# WHAT THIS TASK INVOLVES
Search the data for the string "section", and report each line where it is found.

★ ★ ★ ★ ★

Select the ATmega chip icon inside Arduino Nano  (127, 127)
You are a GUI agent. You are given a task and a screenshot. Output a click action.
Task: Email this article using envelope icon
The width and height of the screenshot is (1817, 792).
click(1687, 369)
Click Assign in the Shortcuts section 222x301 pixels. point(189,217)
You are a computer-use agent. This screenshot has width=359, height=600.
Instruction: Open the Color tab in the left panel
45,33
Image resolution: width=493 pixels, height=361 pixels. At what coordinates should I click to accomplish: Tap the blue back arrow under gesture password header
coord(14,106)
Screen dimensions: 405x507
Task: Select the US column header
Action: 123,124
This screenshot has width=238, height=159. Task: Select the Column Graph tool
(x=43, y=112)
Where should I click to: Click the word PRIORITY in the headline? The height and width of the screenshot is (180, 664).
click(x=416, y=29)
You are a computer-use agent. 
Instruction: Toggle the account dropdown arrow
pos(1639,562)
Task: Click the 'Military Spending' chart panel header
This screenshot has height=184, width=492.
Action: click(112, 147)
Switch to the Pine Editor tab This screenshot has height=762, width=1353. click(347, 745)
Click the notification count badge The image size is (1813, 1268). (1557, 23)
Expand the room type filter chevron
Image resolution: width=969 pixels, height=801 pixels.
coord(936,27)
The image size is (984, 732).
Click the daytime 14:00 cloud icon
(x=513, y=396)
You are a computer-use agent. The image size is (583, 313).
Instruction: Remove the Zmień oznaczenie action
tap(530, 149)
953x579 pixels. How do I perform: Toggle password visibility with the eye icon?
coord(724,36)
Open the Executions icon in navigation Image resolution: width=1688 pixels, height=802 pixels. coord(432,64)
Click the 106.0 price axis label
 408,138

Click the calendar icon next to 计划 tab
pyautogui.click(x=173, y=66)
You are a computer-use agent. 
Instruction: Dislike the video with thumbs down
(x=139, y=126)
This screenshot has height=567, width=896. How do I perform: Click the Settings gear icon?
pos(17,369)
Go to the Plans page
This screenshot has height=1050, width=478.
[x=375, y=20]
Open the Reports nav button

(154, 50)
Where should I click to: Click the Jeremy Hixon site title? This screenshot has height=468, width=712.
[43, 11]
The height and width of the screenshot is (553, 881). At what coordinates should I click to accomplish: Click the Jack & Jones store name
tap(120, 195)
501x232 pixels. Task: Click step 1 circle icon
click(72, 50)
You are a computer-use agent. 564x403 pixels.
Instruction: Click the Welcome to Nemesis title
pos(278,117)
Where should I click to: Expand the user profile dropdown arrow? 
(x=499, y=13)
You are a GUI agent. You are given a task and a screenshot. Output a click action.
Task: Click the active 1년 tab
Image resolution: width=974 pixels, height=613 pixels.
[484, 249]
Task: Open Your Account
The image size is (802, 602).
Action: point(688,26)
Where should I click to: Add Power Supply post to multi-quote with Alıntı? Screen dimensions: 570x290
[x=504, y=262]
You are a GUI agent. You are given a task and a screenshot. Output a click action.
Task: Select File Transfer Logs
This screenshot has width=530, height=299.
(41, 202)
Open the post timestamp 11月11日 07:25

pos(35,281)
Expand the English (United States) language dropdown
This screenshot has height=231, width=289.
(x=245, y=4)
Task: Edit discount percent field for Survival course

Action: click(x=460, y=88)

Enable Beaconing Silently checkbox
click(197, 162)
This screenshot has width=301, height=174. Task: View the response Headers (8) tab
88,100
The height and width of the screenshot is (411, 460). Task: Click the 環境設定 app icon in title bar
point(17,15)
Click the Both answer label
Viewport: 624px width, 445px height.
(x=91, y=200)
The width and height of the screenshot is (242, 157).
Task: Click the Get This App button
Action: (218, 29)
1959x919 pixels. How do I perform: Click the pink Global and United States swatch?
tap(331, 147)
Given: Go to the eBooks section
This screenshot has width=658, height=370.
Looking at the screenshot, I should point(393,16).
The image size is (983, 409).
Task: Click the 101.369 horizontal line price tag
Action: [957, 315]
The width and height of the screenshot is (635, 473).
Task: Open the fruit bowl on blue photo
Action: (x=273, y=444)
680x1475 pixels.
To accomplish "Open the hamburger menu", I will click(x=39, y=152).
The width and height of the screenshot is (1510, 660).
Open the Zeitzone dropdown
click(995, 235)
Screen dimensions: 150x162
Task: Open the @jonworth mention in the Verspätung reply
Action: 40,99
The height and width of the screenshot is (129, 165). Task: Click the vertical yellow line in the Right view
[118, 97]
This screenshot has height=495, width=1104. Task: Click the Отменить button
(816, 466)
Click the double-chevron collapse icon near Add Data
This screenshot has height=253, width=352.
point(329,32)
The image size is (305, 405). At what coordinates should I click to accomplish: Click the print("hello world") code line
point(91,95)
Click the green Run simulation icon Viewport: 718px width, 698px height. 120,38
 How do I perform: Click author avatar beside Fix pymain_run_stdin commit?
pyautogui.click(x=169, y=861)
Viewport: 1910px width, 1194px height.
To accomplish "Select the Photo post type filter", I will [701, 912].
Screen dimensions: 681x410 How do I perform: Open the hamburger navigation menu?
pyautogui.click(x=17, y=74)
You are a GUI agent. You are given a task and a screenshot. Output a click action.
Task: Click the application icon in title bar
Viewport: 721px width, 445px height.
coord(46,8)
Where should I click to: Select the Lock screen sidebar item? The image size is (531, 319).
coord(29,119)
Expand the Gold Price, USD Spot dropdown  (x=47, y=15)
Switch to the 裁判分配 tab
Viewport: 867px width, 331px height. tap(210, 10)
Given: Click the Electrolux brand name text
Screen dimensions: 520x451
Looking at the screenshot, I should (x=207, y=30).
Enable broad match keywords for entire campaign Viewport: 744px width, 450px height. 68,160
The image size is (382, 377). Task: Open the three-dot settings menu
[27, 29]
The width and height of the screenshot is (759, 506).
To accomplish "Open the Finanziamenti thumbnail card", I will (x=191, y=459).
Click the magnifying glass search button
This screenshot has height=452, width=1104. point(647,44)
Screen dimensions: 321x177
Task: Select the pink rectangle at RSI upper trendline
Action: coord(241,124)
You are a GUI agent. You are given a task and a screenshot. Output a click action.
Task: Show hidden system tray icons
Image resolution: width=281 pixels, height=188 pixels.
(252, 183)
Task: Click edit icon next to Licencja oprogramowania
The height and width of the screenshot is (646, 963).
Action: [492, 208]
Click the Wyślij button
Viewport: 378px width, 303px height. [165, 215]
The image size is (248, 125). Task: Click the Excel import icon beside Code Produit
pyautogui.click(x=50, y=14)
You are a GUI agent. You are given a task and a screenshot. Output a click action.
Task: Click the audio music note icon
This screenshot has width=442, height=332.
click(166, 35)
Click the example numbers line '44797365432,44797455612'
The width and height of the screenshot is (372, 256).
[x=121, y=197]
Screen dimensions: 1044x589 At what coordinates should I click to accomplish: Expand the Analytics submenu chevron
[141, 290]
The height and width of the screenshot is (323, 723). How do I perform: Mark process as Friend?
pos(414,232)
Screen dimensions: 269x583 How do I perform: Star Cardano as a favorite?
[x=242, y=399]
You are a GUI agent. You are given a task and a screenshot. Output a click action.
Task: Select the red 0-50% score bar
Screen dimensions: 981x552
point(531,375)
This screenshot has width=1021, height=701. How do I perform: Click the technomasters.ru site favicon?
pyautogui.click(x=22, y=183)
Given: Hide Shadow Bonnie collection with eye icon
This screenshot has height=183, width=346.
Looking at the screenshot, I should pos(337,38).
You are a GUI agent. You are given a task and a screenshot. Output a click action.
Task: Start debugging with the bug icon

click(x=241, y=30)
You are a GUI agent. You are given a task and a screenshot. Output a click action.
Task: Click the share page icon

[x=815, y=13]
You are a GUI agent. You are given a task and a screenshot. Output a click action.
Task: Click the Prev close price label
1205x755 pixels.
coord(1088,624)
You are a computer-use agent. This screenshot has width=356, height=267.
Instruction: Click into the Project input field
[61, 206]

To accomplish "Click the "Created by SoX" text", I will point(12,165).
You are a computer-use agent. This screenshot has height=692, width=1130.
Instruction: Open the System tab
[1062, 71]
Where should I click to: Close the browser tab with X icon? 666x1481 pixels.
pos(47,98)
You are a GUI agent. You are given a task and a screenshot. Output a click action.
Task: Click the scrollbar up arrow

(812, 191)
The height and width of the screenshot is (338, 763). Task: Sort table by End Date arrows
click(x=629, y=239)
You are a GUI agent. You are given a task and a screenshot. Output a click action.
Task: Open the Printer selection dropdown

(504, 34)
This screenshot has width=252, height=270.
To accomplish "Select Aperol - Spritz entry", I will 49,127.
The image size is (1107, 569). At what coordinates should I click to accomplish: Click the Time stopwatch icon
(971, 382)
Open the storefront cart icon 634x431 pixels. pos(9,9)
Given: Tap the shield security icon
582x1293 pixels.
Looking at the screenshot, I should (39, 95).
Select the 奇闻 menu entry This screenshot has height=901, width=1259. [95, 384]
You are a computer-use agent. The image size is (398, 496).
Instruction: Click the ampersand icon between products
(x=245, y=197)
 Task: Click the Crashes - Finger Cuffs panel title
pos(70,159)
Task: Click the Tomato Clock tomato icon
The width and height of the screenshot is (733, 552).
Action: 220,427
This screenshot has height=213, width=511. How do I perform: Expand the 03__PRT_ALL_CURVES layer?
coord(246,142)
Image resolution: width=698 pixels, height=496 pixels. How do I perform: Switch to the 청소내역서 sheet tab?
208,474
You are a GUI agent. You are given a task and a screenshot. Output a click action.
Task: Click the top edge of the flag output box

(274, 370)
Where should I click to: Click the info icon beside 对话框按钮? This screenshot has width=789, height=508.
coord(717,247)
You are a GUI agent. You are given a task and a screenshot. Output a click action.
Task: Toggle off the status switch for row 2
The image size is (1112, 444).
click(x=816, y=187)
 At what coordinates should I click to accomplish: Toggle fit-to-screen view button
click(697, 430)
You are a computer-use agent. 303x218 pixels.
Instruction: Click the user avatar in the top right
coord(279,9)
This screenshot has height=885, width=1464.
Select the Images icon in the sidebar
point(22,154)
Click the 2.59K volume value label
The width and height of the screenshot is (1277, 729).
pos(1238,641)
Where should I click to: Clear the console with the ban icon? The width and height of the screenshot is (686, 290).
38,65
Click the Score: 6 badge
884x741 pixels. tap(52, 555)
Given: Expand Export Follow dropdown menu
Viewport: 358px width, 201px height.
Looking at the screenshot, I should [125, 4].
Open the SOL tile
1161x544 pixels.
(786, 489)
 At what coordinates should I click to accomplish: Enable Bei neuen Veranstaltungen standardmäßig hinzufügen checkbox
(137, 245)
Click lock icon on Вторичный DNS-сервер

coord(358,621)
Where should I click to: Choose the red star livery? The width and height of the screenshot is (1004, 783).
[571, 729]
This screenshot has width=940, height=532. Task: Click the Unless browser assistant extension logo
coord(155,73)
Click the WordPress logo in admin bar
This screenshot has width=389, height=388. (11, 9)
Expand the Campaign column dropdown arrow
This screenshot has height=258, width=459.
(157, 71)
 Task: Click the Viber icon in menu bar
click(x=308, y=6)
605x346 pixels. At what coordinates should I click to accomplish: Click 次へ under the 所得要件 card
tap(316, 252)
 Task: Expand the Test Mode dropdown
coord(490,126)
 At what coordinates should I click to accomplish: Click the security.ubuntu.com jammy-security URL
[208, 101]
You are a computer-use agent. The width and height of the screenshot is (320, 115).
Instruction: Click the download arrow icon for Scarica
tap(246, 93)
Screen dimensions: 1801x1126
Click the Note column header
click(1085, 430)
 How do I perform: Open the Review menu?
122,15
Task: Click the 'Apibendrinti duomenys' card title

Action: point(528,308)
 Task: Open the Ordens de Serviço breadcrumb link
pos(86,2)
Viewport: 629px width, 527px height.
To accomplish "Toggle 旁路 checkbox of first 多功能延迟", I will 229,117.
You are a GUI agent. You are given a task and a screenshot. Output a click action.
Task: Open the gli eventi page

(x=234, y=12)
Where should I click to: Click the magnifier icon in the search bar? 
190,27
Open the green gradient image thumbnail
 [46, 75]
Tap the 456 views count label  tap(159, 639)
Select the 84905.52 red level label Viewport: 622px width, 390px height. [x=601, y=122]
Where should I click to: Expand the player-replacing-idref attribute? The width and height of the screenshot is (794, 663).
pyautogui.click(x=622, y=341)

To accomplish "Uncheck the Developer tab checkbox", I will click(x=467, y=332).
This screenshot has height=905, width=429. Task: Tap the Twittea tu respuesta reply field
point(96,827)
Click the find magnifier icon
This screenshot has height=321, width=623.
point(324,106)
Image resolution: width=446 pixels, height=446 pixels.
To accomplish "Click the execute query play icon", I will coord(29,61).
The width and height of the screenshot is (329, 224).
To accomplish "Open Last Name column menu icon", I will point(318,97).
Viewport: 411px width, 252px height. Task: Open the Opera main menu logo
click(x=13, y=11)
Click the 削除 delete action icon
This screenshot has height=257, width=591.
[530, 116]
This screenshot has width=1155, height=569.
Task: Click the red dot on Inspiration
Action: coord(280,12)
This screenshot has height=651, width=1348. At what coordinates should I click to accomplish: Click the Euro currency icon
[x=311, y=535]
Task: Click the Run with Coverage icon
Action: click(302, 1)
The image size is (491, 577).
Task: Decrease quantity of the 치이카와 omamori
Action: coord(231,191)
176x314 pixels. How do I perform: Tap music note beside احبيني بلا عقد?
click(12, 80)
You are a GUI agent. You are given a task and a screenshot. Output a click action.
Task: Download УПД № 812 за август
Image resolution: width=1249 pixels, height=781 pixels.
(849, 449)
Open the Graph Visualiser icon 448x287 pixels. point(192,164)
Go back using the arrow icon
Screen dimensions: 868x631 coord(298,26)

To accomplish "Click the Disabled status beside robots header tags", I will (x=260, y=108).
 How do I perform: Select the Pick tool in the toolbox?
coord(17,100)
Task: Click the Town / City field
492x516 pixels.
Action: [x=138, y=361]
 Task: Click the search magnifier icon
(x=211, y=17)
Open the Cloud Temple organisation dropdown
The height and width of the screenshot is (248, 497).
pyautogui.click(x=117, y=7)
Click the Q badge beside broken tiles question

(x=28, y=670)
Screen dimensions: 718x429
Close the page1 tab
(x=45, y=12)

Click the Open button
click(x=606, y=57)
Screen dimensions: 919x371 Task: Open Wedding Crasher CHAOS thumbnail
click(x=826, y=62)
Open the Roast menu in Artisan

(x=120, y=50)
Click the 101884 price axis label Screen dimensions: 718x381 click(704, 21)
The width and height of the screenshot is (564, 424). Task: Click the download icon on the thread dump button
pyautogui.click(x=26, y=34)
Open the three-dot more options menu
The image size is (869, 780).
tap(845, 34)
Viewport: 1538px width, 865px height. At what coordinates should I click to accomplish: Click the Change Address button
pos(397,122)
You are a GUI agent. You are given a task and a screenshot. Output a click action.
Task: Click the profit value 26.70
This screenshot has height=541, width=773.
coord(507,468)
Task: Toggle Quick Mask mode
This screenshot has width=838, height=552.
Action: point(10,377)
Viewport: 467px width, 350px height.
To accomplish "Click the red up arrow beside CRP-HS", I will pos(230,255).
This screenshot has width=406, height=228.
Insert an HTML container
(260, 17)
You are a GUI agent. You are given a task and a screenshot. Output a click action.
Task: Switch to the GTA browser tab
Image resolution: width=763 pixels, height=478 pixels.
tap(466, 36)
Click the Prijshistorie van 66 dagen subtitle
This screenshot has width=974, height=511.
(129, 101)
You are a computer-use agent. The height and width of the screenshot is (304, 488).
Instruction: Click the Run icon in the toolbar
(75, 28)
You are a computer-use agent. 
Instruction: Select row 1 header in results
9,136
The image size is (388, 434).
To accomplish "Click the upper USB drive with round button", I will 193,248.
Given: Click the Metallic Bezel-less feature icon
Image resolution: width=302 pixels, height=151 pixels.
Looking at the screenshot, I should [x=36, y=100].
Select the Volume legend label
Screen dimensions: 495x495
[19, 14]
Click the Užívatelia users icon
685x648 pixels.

★ ★ ★ ★ ★

# THE COMPLETED TASK
Click Assign in the Shortcuts section 222x301 pixels. point(189,217)
Given: Go to the eBooks section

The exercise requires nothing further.